→ Consigne: Modifiez tout ce qui va de la ligne contenant « You are a computer-use » jusqu'à celle contenant « coord(220,173) » en remplaçant « analog » par « digital », sans rien changer d'autre.

→ Extrait de données:
┄┄┄┄┄┄

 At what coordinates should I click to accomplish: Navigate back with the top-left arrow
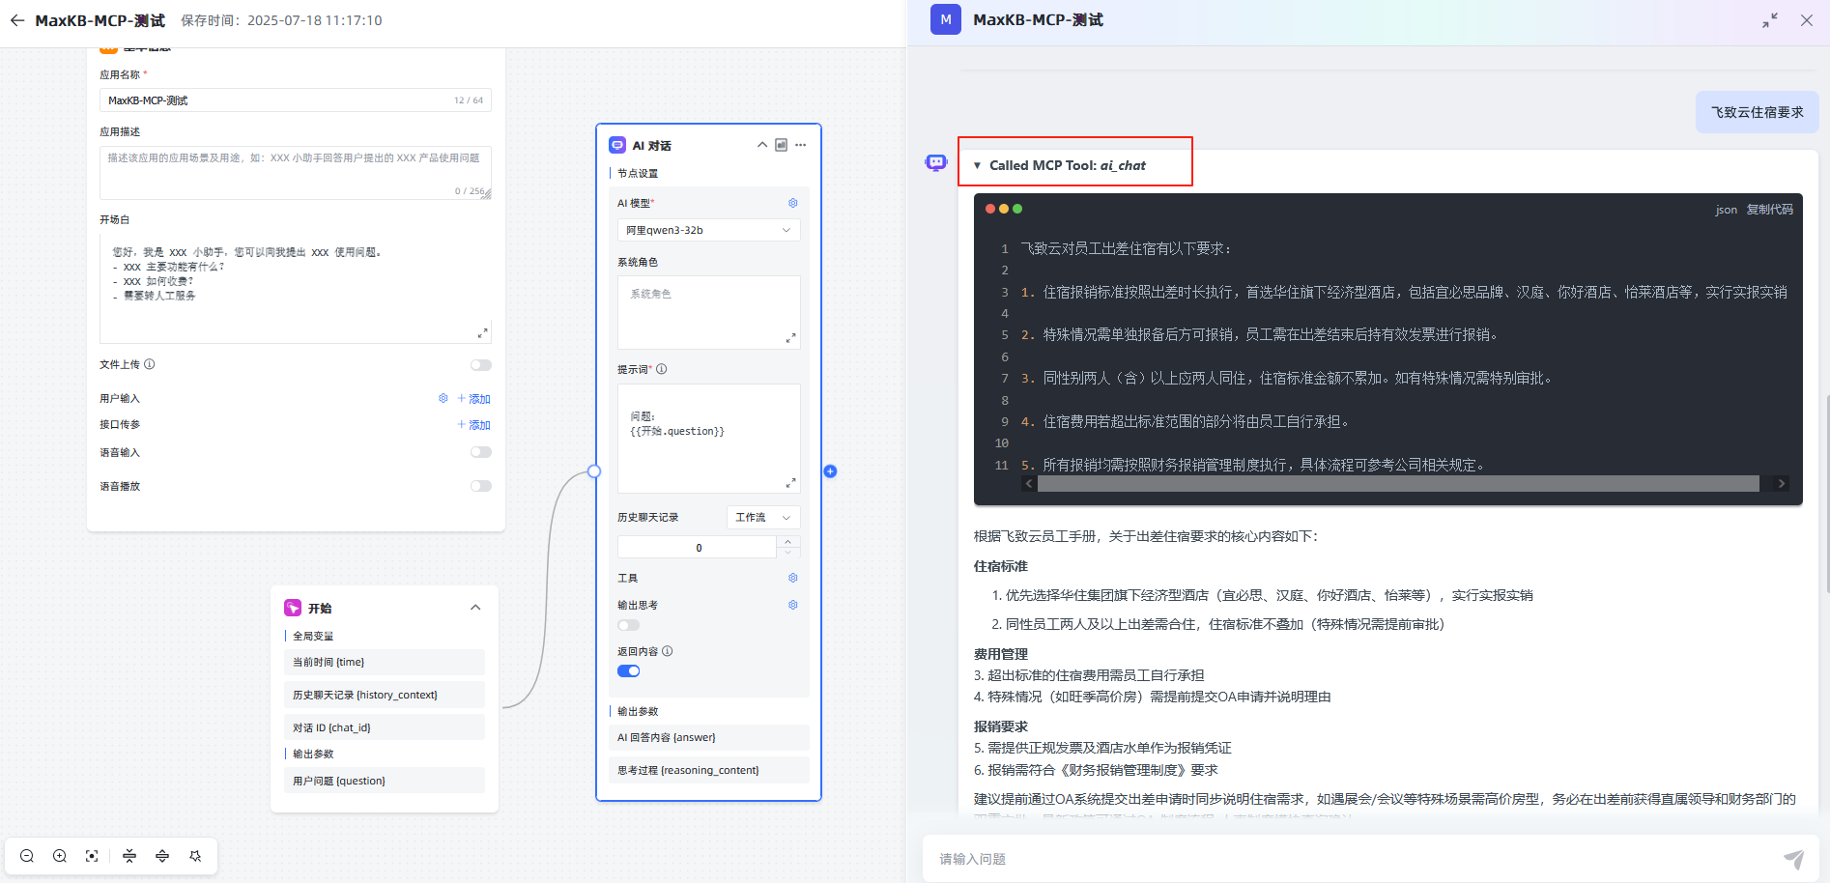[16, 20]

┄┄┄┄┄┄

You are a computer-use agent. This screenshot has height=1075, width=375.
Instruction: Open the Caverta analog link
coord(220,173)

┄┄┄┄┄┄

→ Exercice terminé:
You are a computer-use agent. This screenshot has height=1075, width=375.
Instruction: Open the Caverta digital link
coord(220,173)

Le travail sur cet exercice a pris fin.